O primeiro filme sonoro, O Cantor de Jazz (1927), é protagonizado por Al Jonson, um judeu lituano com a cara pintada de negro. Em 1903, na primeira versão filmada de A Cabana do Pai Tomás (adaptação do livro generoso que ajudou a América a rejeitar a escravatura), meio século depois de ter sido escrito por de Harriet Beecher Stowe, a maioria dos negros foi representada por atores brancos de cara pintada... Essa a história do blackface, cheia de ironia e maldade. História humana, enfim. Sabem que Orson Welles, fingindo-se Otelo, fez blackface? E Judie Garland, amiguinha de espantalhos falantes, bonecos de lata e leões, fez blackface?
E, então, pintar a cara de negro numa fantasia de um Carnaval de 2019 é necessariamente reatar o racismo dos que subiam ao palco para gozar com os negros que não podiam subir ao palco? Seria, seria, se estivéssemos agrilhoados para sempre aos pecados do passado. Mafalda, a ruivinha da escola de Matosinhos, se tivesse de responder pelas erros de todos os filmes de Hollywood feitos até há pouquinho, meia dúzia de anos, nunca daria um beijinho ao Afonso, branquelas como ela.
É que dar beijos só entre casal leucoderma (tal como só entre casal melanoderma) foi até há pouco tempo norma exclusiva nos ecrãs.
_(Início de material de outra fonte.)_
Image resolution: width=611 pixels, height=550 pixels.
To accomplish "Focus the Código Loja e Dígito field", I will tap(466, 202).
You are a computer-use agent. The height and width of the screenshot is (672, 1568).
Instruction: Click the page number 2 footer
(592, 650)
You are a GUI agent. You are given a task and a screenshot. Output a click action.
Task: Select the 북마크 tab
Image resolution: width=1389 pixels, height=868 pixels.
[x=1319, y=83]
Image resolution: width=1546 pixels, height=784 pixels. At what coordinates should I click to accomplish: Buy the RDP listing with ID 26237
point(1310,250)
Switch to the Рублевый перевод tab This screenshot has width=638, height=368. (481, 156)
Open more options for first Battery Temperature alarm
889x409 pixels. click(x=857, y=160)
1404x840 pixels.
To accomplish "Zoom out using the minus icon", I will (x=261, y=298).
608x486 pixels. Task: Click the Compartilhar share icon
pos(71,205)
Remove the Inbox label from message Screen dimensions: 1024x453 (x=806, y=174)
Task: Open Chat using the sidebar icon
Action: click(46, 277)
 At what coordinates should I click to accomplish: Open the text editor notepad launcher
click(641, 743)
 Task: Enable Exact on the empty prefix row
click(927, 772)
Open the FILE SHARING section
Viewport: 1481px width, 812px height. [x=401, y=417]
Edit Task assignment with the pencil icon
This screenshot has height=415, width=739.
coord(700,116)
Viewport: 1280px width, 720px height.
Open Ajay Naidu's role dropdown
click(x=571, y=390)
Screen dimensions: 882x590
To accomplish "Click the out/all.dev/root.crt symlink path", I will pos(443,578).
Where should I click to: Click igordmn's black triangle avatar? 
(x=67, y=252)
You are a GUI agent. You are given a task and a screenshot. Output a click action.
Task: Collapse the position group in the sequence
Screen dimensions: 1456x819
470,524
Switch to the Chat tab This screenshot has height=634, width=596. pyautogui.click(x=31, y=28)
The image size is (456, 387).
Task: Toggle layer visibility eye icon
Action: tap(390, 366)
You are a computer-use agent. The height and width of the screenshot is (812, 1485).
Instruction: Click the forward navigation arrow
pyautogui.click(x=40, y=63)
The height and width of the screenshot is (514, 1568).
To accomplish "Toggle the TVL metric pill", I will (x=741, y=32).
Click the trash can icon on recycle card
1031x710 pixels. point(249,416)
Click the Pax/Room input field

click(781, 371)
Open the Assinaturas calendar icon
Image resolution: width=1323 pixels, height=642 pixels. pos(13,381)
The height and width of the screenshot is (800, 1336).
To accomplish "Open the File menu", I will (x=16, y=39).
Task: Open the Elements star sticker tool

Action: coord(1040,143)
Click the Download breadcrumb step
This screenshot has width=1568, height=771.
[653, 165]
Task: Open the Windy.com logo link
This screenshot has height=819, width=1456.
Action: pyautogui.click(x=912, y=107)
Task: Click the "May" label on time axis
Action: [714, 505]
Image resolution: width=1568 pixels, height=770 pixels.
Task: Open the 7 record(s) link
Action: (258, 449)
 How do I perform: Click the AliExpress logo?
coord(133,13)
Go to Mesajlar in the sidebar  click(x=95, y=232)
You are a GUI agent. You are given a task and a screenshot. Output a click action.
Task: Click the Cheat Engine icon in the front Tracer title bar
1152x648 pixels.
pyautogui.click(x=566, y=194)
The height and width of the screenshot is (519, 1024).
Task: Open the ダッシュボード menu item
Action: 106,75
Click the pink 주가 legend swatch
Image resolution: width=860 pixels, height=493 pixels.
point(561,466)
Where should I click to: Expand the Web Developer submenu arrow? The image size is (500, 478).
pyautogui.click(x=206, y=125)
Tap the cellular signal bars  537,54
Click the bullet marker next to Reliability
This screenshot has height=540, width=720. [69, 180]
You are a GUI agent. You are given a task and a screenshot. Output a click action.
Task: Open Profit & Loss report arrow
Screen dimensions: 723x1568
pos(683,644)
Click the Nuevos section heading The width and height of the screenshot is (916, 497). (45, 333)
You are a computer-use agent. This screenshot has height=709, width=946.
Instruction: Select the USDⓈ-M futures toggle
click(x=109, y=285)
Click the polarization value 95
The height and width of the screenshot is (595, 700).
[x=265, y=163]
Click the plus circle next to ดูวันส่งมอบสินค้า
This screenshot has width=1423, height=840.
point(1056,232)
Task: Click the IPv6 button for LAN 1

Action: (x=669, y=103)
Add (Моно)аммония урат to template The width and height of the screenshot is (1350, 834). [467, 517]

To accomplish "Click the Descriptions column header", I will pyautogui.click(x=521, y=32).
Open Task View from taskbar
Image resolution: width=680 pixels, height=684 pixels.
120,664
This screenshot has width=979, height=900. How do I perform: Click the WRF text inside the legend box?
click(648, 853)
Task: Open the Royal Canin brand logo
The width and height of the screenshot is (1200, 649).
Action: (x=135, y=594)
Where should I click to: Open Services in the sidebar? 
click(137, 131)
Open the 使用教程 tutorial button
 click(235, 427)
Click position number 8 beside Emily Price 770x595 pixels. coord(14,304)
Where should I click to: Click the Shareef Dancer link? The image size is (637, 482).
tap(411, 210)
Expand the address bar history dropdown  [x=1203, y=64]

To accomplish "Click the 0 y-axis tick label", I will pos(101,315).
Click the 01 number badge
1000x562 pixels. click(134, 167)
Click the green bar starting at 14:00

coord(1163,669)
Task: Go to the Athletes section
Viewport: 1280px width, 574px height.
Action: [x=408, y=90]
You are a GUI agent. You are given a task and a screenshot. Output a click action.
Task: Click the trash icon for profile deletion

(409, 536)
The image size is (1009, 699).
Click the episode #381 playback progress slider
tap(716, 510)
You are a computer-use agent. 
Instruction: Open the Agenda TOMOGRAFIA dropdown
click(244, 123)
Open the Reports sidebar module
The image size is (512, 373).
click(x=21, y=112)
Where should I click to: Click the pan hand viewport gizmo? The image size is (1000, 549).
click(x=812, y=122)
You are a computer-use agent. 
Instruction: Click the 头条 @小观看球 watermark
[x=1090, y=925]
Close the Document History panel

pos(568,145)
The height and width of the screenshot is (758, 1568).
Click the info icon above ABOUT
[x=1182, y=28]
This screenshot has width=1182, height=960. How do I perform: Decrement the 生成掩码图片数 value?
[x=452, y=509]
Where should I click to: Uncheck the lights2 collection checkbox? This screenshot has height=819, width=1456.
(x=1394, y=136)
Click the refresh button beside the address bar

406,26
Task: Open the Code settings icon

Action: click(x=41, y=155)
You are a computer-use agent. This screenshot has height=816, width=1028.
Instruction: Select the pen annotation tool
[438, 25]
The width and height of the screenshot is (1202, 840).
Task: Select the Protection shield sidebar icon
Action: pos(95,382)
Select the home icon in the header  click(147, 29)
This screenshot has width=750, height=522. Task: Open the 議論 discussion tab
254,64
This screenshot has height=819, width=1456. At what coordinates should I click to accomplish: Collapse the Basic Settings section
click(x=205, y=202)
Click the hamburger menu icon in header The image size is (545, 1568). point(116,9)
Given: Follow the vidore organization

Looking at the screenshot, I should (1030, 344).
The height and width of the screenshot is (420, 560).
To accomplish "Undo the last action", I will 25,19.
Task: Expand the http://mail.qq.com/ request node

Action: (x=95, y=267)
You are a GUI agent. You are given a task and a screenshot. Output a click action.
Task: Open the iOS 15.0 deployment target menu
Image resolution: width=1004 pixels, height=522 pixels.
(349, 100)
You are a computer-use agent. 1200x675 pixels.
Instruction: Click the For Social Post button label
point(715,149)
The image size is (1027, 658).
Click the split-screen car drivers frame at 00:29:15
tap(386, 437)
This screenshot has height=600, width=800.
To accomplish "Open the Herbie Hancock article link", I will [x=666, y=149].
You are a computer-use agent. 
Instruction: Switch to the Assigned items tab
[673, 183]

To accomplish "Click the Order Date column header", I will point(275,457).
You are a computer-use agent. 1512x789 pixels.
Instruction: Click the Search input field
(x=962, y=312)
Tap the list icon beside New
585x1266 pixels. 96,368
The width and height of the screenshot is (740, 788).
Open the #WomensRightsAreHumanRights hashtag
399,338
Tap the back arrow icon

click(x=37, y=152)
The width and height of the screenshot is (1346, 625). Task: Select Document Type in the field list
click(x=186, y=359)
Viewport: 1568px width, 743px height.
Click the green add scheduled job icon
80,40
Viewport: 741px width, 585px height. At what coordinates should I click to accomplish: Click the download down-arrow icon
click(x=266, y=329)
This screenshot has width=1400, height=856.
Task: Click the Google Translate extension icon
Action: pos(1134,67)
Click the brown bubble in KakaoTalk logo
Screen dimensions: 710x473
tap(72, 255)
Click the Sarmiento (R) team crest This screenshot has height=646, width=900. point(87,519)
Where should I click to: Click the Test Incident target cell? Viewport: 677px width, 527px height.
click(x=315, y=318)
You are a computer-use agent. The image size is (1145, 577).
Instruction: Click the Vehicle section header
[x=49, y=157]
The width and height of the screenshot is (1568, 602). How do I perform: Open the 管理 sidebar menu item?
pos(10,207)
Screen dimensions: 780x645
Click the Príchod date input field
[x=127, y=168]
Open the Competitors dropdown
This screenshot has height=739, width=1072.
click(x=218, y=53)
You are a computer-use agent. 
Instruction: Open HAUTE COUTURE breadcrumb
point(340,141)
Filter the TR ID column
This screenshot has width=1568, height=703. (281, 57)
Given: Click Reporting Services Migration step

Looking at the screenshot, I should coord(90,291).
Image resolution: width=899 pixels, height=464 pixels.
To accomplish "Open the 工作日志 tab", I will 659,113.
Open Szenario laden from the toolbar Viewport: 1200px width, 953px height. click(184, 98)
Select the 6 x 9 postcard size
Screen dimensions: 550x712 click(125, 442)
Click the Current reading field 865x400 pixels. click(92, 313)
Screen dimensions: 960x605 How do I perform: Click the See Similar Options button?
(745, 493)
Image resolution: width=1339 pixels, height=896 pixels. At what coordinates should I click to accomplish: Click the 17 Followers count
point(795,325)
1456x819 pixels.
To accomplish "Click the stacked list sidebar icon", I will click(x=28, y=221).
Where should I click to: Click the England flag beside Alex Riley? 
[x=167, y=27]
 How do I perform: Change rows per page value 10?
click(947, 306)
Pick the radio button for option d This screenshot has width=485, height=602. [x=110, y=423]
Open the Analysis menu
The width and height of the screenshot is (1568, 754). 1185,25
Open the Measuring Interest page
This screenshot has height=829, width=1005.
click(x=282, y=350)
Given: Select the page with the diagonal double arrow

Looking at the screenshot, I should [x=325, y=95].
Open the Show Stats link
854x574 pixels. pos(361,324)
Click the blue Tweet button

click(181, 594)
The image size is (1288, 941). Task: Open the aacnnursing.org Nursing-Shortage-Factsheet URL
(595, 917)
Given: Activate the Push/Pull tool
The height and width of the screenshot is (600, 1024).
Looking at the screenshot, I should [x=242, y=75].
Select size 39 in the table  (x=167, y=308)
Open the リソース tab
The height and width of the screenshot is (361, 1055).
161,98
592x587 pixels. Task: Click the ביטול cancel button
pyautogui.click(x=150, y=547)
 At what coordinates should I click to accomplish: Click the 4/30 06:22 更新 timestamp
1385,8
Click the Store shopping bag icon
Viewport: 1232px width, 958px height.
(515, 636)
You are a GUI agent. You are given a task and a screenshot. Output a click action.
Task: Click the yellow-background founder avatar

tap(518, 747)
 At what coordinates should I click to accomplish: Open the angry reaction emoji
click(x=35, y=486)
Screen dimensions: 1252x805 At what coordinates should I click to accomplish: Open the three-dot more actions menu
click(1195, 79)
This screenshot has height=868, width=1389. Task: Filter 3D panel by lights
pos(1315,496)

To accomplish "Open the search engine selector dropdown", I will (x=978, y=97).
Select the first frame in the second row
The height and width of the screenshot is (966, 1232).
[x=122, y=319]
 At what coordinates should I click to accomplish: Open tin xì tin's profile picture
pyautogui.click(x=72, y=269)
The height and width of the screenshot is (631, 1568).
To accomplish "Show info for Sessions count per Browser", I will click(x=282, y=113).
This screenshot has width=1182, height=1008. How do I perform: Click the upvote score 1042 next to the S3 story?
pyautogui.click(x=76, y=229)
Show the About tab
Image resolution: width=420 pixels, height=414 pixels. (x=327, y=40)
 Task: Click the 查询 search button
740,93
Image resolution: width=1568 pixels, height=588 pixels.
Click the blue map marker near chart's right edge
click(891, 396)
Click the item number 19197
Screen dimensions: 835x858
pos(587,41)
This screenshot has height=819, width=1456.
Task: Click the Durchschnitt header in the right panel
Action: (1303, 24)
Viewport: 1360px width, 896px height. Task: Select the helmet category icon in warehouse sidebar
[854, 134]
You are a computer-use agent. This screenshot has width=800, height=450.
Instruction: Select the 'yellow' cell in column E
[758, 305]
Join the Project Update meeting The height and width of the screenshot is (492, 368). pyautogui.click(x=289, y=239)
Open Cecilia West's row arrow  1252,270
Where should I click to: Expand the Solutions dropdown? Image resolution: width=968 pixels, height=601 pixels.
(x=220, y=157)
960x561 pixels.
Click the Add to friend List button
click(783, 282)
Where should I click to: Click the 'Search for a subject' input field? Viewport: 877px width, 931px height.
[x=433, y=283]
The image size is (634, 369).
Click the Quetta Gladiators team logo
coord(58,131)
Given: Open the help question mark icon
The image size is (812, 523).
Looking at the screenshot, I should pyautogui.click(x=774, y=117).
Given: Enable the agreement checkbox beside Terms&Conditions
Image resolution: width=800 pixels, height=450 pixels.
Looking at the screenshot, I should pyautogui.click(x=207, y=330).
Por causa disso, em Dossier Pelicano, filme de 1993, a branca Julia Roberts e o negro Denzel Washington nunca passam aos finalmentes (como acontece no livro de John Grisham, que inspirou filme), apesar de vermos toda a vontadinha de ambos, da branca e do negro.
Em versão mais soft, a Mafalda e o Afonso, de oito anos, vão ser obrigados a esquecer o seu amorzinho, não vá serem confundidos com as normas estúpidas do passado que impunham afagos só entre os com a mesma dose de melanina? Nota final para a esquadrilha da indignação: não vale a pena fazerem uma campanha contra os garotos, mudei-lhes os nomes e eles até não são de Matosinhos.